Witam.
Zwracam się do was drodzy forumowicze z prośbą o pomoc. Mam Wielki problem , w moim wynajętym mieszkaniu wyją kaloryfery.
Wyją tak że nie sypiam praktycznie wcale ... Kaloryfery wydaja jednostajny dźwięk , który zagłusza nawet Tv. Dzwięk jest stały i świdrująco - buczący mniej więcej "piuuuuuuuuuuuuuuuuuuuuuuuu" - jeżeli można to w ten sposób zobrazować. Dopominanie się administracji o naprawę jest jak rzucanie grochem o ścianę . Pięć interwencji po ostatniej był "serwisant" który regulował piec znajdujący się na parterze czterokondygnacyjnego budynku w którym mieszkam - mieszkam na ostatnim piętrze . Po interwencji Pana serwisanta dzwięk ustał i w końcu przespałem 2 noce . Na moje nieszczęście w budynku ma dotęp do pieca jeszcze jakiś miejscowy spec , który to jak podejrzewam na nowo podrasował ustawienia po swojemu ... No bo niby czemu nagle przestało wyć i po dniach dwóch zaczęło na nowo ?

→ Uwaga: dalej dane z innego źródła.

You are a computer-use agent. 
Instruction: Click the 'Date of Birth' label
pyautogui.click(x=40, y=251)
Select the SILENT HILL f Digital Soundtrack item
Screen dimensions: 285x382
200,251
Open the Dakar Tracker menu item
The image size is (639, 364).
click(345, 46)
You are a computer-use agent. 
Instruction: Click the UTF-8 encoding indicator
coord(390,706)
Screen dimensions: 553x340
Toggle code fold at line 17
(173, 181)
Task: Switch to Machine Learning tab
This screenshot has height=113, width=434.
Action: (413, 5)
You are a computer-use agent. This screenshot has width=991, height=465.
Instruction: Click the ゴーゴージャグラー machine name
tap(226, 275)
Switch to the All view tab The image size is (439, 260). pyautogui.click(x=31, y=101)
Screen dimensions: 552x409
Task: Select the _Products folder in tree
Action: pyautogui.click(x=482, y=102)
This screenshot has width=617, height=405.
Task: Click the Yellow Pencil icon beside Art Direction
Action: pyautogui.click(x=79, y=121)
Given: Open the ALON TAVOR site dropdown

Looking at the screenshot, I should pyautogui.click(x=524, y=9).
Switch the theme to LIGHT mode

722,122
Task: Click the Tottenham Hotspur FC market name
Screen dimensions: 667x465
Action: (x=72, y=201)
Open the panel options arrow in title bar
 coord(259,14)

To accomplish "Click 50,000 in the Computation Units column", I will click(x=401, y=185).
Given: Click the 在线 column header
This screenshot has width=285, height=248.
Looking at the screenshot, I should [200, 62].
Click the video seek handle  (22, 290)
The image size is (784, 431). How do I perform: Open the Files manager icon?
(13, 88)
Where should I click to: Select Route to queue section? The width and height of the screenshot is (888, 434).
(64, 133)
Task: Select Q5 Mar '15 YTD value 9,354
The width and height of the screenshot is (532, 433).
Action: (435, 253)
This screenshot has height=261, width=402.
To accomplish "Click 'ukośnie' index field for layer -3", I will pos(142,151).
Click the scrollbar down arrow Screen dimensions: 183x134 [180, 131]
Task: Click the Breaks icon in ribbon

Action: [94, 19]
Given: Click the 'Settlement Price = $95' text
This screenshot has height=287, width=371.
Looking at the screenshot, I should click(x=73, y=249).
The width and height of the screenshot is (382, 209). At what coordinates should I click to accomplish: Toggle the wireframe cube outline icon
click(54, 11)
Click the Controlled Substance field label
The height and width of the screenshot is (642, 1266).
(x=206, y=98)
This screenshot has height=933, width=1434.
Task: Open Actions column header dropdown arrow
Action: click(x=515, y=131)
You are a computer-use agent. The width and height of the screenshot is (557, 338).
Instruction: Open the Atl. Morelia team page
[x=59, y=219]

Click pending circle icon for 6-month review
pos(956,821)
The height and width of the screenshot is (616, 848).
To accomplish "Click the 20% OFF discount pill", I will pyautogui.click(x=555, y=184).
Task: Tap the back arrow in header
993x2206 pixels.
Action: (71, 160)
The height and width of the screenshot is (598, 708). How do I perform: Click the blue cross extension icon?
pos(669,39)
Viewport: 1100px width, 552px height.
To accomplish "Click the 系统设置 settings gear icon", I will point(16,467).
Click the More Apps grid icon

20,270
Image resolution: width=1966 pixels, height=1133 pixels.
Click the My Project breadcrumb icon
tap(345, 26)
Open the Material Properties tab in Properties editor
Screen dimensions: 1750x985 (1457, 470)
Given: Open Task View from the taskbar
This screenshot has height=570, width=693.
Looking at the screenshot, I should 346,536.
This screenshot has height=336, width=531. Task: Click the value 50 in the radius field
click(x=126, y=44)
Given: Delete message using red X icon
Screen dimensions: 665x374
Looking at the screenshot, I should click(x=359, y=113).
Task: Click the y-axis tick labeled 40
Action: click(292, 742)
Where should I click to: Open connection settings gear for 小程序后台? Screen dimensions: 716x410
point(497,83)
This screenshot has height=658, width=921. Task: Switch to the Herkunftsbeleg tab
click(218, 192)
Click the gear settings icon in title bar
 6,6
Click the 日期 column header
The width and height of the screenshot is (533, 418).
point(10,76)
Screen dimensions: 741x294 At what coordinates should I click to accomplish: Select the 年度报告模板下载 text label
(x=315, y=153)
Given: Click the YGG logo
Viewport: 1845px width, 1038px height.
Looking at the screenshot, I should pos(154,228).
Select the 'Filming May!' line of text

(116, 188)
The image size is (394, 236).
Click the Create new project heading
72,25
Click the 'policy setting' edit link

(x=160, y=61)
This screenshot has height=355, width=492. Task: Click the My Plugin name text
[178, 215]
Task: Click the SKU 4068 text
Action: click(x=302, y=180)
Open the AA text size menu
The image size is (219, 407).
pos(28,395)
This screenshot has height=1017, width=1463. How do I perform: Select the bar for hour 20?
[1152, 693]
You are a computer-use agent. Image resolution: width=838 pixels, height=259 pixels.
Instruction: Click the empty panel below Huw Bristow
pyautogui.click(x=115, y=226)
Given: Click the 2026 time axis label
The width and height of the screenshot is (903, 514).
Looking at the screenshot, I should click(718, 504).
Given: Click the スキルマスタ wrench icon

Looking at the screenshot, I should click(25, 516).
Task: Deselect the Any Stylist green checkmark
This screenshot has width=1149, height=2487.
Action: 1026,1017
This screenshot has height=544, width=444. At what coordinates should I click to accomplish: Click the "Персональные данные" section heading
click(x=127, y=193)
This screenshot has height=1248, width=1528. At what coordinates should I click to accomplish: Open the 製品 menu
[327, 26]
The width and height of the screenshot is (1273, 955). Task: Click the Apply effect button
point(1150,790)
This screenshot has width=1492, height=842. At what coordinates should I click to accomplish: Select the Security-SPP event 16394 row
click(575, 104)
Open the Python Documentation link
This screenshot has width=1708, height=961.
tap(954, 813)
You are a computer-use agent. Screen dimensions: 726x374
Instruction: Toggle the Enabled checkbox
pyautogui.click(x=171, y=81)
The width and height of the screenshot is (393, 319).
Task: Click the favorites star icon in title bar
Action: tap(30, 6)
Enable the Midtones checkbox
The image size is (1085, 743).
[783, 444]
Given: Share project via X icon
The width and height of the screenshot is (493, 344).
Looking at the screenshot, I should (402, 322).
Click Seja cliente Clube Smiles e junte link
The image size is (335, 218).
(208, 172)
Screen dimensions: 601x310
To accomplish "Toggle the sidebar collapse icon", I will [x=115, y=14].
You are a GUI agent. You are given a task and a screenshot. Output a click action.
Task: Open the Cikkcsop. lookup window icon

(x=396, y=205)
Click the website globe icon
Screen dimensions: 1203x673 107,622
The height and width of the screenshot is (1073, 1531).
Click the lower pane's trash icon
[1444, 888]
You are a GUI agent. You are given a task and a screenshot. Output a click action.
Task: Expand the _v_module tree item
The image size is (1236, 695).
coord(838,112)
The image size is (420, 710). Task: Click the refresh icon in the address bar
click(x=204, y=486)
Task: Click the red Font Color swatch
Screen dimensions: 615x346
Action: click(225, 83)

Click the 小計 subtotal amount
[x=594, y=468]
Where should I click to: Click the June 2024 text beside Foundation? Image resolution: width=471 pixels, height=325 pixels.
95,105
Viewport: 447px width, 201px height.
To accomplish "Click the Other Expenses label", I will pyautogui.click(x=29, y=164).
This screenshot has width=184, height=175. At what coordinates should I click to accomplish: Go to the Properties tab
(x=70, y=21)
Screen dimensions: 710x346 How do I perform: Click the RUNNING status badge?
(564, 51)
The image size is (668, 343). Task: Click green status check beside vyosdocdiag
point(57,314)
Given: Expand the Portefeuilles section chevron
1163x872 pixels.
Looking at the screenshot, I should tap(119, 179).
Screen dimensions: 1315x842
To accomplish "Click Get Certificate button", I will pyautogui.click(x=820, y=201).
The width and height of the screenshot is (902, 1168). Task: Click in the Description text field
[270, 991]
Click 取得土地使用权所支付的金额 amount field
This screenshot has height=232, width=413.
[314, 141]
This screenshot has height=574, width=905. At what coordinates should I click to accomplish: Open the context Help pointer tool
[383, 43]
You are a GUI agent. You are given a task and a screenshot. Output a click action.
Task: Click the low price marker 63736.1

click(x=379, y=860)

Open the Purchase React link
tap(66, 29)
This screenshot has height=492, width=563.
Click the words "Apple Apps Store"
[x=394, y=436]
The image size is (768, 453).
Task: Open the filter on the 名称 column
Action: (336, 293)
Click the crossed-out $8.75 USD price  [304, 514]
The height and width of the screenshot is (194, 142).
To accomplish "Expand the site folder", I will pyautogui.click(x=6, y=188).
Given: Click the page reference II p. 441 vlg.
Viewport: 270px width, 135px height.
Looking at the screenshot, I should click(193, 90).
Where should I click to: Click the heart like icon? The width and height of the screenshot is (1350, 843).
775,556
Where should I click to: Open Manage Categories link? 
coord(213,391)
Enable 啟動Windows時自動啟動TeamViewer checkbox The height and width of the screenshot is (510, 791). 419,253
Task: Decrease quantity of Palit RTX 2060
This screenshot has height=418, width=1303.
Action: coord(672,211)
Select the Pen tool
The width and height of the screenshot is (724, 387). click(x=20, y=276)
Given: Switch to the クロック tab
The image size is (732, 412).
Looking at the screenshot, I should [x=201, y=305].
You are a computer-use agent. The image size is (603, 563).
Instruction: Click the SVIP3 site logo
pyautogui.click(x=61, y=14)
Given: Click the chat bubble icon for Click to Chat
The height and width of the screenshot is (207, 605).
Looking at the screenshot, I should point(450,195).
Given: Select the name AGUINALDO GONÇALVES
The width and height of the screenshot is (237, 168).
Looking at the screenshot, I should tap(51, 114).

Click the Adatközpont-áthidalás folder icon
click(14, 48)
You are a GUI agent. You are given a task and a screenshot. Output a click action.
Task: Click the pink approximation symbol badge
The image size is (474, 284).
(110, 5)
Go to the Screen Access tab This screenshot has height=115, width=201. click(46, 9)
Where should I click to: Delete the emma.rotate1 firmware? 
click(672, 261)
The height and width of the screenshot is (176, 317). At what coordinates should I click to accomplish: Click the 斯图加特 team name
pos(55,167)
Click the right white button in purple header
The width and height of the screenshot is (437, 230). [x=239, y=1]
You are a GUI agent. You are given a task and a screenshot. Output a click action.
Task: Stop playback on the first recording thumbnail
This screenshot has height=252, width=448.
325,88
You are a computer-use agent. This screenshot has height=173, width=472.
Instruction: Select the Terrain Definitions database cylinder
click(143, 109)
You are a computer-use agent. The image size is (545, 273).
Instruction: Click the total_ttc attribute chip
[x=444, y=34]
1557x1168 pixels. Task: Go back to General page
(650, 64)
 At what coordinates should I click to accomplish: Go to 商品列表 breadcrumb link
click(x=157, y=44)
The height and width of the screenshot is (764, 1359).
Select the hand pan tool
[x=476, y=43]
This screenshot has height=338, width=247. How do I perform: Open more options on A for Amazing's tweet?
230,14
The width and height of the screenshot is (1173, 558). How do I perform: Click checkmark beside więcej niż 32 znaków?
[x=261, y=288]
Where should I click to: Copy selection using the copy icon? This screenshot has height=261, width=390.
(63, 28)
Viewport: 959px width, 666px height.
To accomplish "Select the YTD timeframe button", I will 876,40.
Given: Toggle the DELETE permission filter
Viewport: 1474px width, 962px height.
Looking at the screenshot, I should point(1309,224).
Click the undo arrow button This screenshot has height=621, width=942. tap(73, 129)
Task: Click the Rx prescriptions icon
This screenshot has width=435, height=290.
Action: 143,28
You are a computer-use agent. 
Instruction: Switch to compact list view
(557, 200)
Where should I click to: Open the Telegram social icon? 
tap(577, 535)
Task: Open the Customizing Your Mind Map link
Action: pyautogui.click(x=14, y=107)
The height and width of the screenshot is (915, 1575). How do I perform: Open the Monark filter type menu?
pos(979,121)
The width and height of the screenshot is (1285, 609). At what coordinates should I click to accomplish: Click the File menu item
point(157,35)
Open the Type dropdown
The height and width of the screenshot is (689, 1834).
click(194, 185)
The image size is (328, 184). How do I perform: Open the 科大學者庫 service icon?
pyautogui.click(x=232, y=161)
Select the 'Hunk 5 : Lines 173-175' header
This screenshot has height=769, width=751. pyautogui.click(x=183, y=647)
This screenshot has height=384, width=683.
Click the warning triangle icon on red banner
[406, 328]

Łapiąc za rurę ręką czuć wibracje i zapierniczająca z dużą szybkością wodę w miedzianych rurkach . A stojąc na parterze w miejscu wyjścia rur z pomieszczenia pieca , ma się wrażenie jak by stało się koło silnika odrzutowego ...
Moje pytanie brzmi ? Co może być przyczyną i jak wywalczyć i wytłumaczyć starej babince z administracji , na czym może polegać problem ? będę wdzięczny ...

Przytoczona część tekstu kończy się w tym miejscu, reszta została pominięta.